Task ▸
Extract, from the records beneath this instruction, each line that contains the word "Expand".

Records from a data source
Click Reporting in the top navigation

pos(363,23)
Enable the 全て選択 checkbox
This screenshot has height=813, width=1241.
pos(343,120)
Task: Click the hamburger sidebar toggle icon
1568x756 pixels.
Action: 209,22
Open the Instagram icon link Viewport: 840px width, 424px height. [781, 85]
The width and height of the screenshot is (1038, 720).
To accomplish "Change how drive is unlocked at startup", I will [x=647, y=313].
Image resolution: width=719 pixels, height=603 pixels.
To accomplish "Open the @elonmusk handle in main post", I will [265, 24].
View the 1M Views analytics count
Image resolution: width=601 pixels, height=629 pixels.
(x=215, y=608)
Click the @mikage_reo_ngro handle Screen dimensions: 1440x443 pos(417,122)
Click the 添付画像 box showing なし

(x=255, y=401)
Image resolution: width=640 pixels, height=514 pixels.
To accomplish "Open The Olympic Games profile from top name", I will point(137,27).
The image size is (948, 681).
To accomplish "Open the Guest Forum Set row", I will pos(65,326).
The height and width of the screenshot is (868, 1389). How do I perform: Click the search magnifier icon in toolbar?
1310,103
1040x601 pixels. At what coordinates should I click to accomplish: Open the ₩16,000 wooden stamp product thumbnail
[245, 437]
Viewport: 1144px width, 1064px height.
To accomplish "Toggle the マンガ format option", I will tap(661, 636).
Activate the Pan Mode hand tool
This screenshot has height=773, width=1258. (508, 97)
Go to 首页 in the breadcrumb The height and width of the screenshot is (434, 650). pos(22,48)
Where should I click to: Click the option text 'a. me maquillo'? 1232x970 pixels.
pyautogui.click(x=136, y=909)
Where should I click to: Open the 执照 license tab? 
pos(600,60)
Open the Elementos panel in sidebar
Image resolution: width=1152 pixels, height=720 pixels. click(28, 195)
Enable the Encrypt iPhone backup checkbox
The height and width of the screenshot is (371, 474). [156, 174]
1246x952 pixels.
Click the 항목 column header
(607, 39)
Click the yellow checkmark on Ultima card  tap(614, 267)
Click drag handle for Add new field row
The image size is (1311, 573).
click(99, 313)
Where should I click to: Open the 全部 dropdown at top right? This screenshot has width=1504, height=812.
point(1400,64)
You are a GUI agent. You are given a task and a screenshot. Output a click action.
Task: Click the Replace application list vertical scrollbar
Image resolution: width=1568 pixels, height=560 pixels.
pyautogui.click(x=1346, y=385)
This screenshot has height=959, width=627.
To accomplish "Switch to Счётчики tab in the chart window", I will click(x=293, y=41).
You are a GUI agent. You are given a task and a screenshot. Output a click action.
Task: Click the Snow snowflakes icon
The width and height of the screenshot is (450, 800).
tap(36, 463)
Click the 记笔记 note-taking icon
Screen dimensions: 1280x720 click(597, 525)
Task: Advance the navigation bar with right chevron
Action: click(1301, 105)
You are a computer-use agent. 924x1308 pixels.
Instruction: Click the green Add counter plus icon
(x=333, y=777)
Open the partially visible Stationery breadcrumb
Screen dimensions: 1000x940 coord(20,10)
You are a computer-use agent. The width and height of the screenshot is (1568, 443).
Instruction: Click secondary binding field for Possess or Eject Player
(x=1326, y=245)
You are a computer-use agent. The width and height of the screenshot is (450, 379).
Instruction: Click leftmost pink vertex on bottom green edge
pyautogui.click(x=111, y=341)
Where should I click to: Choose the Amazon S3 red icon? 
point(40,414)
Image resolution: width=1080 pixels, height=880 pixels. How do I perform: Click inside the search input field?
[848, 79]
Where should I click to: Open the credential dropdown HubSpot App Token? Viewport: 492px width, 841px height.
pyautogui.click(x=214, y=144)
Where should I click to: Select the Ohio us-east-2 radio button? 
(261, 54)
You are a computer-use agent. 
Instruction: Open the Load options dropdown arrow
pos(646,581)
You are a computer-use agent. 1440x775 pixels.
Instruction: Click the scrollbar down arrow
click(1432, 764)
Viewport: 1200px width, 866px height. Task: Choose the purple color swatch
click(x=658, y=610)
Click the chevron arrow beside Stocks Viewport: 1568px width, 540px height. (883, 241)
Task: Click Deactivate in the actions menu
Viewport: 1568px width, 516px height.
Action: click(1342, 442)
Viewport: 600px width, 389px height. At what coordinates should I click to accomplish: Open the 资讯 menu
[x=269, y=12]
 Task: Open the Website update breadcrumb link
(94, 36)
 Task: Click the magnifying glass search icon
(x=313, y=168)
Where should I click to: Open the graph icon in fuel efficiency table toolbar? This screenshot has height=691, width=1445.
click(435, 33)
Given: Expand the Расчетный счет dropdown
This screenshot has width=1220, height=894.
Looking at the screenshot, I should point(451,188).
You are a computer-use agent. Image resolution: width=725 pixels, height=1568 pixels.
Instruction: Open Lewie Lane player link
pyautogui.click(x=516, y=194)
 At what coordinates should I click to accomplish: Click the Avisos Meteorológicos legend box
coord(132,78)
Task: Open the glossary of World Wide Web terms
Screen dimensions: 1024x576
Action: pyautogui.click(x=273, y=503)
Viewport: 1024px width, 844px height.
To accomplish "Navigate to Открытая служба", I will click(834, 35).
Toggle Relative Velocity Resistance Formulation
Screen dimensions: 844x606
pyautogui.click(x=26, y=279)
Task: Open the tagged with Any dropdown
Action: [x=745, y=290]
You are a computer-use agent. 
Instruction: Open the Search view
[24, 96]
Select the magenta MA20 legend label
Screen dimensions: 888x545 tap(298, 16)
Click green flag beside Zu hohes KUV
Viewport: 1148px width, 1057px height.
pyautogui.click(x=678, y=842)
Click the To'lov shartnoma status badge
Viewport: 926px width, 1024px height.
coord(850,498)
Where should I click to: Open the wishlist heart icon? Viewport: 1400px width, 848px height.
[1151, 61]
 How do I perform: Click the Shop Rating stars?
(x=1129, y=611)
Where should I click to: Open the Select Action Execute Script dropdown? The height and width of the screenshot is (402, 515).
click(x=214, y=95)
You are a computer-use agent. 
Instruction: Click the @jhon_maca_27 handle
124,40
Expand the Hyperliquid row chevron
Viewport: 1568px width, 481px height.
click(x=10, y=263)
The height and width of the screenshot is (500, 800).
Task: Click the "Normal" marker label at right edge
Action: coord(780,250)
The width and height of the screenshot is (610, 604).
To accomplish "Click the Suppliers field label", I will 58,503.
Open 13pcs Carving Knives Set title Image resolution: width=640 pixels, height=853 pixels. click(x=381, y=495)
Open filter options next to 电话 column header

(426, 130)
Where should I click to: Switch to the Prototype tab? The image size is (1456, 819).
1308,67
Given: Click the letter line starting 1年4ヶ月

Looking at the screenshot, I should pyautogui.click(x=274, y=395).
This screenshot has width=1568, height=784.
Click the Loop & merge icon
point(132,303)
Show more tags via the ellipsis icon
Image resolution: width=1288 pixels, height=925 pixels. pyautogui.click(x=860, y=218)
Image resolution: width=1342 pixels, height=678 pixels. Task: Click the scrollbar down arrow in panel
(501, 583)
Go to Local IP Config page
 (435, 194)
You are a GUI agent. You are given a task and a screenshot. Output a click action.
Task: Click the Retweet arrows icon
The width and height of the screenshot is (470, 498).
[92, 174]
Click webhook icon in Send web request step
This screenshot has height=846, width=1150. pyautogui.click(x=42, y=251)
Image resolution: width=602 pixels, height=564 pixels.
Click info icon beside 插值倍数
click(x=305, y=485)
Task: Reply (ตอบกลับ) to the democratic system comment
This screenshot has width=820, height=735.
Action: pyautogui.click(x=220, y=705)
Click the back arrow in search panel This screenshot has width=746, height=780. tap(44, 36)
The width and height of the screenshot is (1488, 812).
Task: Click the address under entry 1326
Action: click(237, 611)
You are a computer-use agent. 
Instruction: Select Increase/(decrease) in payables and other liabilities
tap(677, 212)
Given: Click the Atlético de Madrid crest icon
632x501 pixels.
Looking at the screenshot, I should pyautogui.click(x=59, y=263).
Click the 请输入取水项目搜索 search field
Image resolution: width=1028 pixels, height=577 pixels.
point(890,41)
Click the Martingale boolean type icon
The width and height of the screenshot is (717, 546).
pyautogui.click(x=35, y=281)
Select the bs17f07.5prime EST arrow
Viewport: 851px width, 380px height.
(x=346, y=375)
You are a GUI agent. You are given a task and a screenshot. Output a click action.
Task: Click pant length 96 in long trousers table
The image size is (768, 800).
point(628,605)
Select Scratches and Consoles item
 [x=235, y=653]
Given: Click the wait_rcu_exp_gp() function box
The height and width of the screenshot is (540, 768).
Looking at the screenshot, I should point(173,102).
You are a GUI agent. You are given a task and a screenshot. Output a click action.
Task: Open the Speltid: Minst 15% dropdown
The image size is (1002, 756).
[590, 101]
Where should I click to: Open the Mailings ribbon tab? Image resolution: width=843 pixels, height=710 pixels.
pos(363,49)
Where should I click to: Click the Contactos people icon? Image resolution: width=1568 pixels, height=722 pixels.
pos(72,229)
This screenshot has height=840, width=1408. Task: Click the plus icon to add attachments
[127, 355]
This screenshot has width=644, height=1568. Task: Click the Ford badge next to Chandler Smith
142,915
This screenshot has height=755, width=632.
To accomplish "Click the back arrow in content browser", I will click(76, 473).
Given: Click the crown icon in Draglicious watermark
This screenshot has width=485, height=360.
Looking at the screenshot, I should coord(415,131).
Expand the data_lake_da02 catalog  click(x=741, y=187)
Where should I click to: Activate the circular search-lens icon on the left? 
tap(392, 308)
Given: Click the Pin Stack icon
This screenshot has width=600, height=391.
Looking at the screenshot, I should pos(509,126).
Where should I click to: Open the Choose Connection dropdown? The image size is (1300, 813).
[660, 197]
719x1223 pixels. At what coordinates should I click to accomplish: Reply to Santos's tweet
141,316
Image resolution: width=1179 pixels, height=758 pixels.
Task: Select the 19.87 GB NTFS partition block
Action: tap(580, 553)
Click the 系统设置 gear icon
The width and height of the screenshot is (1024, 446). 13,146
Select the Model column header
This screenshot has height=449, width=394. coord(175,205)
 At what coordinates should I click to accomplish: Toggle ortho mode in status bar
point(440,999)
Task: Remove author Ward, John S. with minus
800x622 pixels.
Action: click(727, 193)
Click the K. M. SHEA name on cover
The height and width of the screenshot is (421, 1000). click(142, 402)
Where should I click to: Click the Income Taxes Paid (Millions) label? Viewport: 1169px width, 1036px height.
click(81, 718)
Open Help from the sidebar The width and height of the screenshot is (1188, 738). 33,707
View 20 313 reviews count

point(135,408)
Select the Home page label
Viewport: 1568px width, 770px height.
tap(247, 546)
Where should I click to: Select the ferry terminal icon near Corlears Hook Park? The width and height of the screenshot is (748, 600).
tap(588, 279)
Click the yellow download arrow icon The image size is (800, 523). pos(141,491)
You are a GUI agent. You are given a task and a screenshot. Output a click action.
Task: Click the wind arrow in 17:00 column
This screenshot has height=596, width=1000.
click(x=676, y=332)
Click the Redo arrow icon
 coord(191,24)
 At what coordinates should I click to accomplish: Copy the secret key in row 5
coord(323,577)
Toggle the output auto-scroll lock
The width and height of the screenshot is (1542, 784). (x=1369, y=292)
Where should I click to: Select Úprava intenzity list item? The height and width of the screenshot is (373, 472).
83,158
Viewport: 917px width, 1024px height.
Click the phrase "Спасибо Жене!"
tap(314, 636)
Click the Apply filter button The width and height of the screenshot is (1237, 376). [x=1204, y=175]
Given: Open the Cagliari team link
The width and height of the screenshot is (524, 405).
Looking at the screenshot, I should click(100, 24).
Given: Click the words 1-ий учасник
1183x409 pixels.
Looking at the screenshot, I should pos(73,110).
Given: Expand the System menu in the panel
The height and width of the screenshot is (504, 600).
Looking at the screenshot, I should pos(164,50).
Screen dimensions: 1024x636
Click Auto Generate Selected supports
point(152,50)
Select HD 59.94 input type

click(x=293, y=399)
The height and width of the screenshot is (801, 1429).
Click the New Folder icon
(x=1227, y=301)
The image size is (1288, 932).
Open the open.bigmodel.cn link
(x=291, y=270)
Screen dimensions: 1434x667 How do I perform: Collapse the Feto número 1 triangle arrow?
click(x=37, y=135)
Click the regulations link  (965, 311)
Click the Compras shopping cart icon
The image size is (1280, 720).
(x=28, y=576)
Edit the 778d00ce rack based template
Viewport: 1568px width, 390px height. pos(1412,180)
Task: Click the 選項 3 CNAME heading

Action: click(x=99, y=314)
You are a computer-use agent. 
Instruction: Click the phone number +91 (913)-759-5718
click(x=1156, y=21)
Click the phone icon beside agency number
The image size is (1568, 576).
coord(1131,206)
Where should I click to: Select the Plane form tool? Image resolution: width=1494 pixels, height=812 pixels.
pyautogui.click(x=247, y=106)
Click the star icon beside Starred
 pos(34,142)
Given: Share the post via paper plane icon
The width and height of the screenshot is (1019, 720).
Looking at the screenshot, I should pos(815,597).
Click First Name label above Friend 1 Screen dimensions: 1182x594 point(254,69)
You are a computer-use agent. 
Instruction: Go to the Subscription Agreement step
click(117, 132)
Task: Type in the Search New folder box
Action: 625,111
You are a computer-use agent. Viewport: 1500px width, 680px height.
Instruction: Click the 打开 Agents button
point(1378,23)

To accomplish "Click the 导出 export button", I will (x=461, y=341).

Response to the exercise ▸
Given: Expand the Расчетный счет dropdown
Expand the Hyperliquid row chevron
Expand the data_lake_da02 catalog  click(x=741, y=187)
Given: Expand the System menu in the panel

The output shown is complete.